Srnicek and Williams offer an admirable and ambitious program, and it’s a far cry from that which has characterized a lot of Left activism in recent years. It’s refreshing in its scale and ambit, in its ardent defense of technological potential, and in its refusal to reject hierarchical organizing structures and institutions.
Yet it differs significantly from traditional Marxist theory by celebrating the gains made through ‘identity politics’, valuing the anti-oppression struggles of marginalized identities and the importance of centring feminism, gender and sexuality struggles, as well as anti-racist and disability rights movements, in the struggle against hegemonic neoliberalism and for a better world. The authors systematically identify and analyze key characteristics of this struggle: from the ‘folk politics’ they believe is holding back the Left, to the ‘synthetic freedom’ they flag as its goal. But they offer a balanced perspective: recognizing the importance of spontaneous grassroots protest without romanticising it, and reflecting a new generation of anti-capitalist thinking which takes an anti-oppressive, equity-based organizing framework as a basic premise.

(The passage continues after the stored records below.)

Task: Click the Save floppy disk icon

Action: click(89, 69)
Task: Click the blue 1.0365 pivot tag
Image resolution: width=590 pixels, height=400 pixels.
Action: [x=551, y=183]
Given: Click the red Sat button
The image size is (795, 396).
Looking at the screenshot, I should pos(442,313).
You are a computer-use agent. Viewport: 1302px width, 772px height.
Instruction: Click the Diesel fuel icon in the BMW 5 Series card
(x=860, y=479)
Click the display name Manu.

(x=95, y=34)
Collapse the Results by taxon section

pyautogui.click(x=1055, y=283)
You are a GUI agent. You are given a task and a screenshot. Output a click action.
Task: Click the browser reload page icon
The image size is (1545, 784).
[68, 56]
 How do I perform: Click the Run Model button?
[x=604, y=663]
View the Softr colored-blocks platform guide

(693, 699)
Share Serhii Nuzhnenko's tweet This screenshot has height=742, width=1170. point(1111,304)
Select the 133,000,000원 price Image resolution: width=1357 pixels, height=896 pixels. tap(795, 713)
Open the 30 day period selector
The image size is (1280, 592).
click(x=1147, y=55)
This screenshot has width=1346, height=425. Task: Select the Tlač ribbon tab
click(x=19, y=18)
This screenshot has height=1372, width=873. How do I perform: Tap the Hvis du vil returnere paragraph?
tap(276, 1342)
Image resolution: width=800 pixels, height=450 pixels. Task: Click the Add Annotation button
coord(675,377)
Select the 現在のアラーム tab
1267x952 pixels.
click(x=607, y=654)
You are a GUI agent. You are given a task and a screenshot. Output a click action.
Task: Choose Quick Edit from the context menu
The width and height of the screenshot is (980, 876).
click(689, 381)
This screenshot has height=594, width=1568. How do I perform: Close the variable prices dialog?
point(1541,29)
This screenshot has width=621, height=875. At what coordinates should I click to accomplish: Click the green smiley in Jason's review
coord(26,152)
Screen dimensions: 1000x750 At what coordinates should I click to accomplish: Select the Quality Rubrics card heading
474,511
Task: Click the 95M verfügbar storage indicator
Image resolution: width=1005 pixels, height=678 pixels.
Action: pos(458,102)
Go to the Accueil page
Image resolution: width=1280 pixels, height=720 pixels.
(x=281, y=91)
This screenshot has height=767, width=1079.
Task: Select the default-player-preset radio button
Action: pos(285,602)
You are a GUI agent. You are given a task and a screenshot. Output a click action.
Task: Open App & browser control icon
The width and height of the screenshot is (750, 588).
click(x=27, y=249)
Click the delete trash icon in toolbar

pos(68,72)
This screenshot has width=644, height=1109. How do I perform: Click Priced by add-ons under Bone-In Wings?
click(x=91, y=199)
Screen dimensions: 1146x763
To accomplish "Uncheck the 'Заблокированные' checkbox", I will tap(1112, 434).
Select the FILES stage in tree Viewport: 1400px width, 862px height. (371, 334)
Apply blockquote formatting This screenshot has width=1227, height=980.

This truly is a 21st century manifesto, and it’s about time.
The need to reinvigorate the role of utopian and imaginative thinking in society has become a touchstone of anti-work politics (the work of Kathi Weeks comes to mind here) and Srnicek and Williams offer a profoundly thoughtful, meticulously analyzed contribution to this body of work. Most importantly, they offer a glimmer of hope that the future is something that might still be invented by us, not imposed from above.